Tumour Cell Death and Autophagy Laboratory, Cancer Research UK Beatson Institute, Glasgow, UKらのグループは、脱フコシル化がマクロオートファジーを促進すると報告しています。
https://www.ncbi.nlm.nih.gov/pmc/articles/PMC9245654/
マクロオートファジーは長寿命タンパク質の分解の主要なメカニズムであり、オルガネラを分解する唯一のメカニズムであるため、オートファジーの異常は、神経変性疾患、炎症性疾患、糖尿病、癌などのさまざまな疾患につながる可能性があります。
糖鎖修飾を受けるタンパク質の割合が高いため、マクロオートファジーは、ポリペプチドを分解する酵素だけでなく、糖鎖を分解する酵素にも依存しているに違いないと容易に推測されます。
著者らは、糖鎖の分解、特に脱フコシル化がマクロオートファジーのプロセスに強く関与していることを発見しました。
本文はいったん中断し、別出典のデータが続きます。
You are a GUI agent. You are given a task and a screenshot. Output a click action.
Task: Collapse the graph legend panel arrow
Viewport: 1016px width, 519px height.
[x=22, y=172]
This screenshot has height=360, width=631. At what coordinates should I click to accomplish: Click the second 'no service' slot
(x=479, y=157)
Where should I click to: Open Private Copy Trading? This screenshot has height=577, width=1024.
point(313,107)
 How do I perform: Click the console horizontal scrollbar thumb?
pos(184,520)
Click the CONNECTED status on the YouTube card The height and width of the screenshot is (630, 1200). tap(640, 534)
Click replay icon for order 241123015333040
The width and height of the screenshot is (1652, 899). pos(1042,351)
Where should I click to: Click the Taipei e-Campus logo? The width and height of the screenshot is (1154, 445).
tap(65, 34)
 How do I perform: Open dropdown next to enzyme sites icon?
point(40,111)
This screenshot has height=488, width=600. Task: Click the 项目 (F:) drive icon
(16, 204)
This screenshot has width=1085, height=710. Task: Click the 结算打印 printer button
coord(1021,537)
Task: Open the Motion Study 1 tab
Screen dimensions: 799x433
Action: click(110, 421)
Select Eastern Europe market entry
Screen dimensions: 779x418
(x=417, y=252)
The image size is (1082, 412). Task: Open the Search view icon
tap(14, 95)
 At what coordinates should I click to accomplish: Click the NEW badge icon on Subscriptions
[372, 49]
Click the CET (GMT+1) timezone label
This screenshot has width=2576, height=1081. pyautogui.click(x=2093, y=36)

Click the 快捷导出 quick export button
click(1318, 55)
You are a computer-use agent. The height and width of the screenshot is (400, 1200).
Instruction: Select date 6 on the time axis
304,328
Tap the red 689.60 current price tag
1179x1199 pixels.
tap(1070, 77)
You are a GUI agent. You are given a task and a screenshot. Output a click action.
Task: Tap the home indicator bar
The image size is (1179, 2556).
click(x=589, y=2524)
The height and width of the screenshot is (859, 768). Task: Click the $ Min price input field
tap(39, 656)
本研究では、細胞および組織におけるリソソーム糖鎖加水分解酵素FUCA1の発現の喪失がオートファゴソームの蓄積を引き起こすことが示され、FUCA1が基礎オートファジーと刺激オートファジーの両方を調節することを示しています。更には、FUCA1はオートファゴソーム-リソソーム融合(FUCA1の喪失は融合プロセスの失速を引き起こす)とオートファジーのターンオーバー段階(FUCA1の喪失はベースライン条件下でLC3-IIレベルの増加を引き起こすが、プロセスのターンオーバー段階を完全にブロックするわけではない)の両方をサポートする、ことが明らかにされました。飢餓状態では、FUCA1の喪失によりオートファゴソームのクリアランス速度が低下し、マイトファジーの誘導時にミトコンドリアが分解されることがわかったことは注目に値し、これはFUCA1が、複数の状況で効率的なオートファジーフラックスに必要であることを示唆しています。
FUCA1の重要性は、先天性リソソーム蓄積症フコシドーシスにつながる遺伝子の突然変異によって例示されていますね。